Hello all. I am using SAS 8.3 64-bit and Enterprise Guide 9.4. I am trying to write a program to pull each record from a file I upload into a SAS session and pull some data based on the account number. It's giving me an error message that "ERROR: Expression using equals (=) has components that are of different data types." This is not the case, as I have used a macro without the data _null_ step and it gives me the correct information.

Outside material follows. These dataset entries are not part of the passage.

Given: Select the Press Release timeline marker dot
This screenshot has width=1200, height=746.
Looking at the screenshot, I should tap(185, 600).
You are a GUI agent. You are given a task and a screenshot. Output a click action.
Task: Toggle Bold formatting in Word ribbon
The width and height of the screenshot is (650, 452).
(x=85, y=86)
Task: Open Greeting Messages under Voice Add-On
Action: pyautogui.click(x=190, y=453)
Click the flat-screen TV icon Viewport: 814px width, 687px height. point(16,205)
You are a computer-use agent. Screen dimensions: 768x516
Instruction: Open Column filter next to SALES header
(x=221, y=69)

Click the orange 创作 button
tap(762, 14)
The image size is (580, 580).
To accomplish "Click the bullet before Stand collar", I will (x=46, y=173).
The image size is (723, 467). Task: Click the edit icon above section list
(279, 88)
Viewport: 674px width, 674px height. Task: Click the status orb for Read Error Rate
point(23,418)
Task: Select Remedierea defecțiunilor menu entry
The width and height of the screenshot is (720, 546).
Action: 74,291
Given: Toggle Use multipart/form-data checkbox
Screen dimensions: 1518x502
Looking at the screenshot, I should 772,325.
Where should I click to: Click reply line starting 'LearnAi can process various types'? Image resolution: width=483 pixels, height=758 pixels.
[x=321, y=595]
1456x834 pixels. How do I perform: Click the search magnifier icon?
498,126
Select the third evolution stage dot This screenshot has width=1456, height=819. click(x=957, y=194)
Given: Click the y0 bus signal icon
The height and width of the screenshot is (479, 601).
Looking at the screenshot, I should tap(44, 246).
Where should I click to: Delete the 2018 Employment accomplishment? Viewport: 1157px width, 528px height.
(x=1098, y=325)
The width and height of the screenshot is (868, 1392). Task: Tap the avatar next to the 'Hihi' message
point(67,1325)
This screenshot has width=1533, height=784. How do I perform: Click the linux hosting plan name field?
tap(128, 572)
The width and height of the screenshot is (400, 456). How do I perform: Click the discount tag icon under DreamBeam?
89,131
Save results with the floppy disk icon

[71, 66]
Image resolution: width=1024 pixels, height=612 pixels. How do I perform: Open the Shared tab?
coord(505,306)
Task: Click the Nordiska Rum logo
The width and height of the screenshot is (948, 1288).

The information in the imported file looks like this:
CreditCardNumber | Surname | FirstName |
XXXXXXXXXXXXXXXX | Mouse | Mickey |
XXXXYYYYXXXXYYYY | Duck | Daffy |
If I do this in the following manner it works fine.
%MACRO acct(card,name);
proc sql;
create table dimitar as
SELECT t.CreditAccountId, t.CardID, datepart(t.ReportingDate) as ReportingDte format date9., t.MerchantDescription, t.MerchantAccount,
c.CreditCardNumber, d.billingcycle as Cycle, e.EntryType, y.AlphaCode, y.TransactionCode, t.Amount, p.PricingStrategy,
day(datepart(t.reportingdate)) as RDay
FROM
newdw.factTransaction t
INNER JOIN newdw.dimTransactionType y ON t.dimTransactionTypeID = y.dimTransactionTypeID
INNER JOIN newdw.dimEntryType e ON t.dimEntryTypeID = e.dimEntryTypeID
INNER JOIN newdw.dimBillingCycle d ON t.dimBillingCycleID = d.dimBillingCycleID
INNER JOIN newdw.dimcardIDReference c ON t.cardid = c.cardId
INNER JOIN newdw.dimPricingStrategy p ON t.dimpricingstrategyID=p.dimpricingstrategyID
WHERE
t.CardID in
( select CardID
from newdw.dimcardIDReference
where creditaccountid in
( select creditaccountid
from newdw.dimcardIDReference
where CreditCardNumber = &card)
)
ORDER BY
t.ReportingDate;
QUIT;
%MEND;
%acct ('XXXXXXXXXXXXXXXX',one);
%acct ('XXXXYYYYXXXXYYYY',two);
This would be fine except I have to pull records for 2000 accounts and that seems ridiculous.
I do not see any difference. Can you point out what is different?
I do not see where the parameter NAME is used by the macro.
And the macro keeps generating the same output dataset, so calling it twice in a row will cause the second call to replace the dataset generated by the first call.
But other than that the macro you showed should work when called via CALL EXECUTE().
The SAS log will look a lot neater if you prevent the macro from running while the data _null_ step is executing by adding %NRSTR() into the generated code that is passed to the stack.
data _null_;
set newaccts;
call execute(cats('%nrstr(%acct)'
,'(card=',quote(trim(CreditCardNumber))
,',name=',surname
,')'
));
run;
I do not see any difference. Can you point out what is different?
I do not see where the parameter NAME is used by the macro.
And the macro keeps generating the same output dataset, so calling it twice in a row will cause the second call to replace the dataset generated by the first call.
But other than that the macro you showed should work when called via CALL EXECUTE().
The SAS log will look a lot neater if you prevent the macro from running while the data _null_ step is executing by adding %NRSTR() into the generated code that is passed to the stack.
data _null_;
set newaccts;
call execute(cats('%nrstr(%acct)'
,'(card=',quote(trim(CreditCardNumber))
,',name=',surname
,')'
));
run;
I don't see a difference either, but using the call execute gives me the error message and produces nothing. I added your recommendation %nrstr and now the program works. However, the code only returns 205 rows of data for the first observation, while the program without the call execute function brings back 1010 rows of transactions. I don't understand why it would cut the transactions short.